眼も翼も六つ存在し、翼にはコウモリのような翼膜があって、吊り上げた口角から毒々しい濃緑のガスを漏らしている、その姿……何となく不潔に感じられるしブサイクである。こんなものが自分の意識と同化しているのかと思うと、ちょっと、いやかなり気持ち悪い。
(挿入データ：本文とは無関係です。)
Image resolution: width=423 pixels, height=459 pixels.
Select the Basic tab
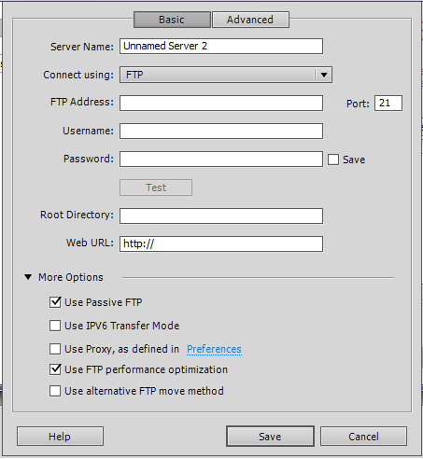[172, 20]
「その不気味な姿のせいで、すっかり目が覚めちゃったよ。私に欲望のまま生きて欲しいって言うなら、その気取ったしゃべり方も含めて方向性を見直すべきだね」
んん、と喉を鳴らして目を開けると、まだ意識の中にいるかのように真っ暗だった。
内なる黒助ドラゴンが何かやりやがったのかと思ったけど、あれは私の意識の中に宿る存在だ。実体はないのでそれはありえない。
となると、いつもの彼女たちか。
そう考えながら目元に触れ、ちょうちょ結びにされていた自身の黒髪を解いた。
視界が開け、『東京都立立花高校』の教室が目の前に広がる。黒板横の『時計』という古代遺物は十二時を示しており、窓の外は青空が広がっていた。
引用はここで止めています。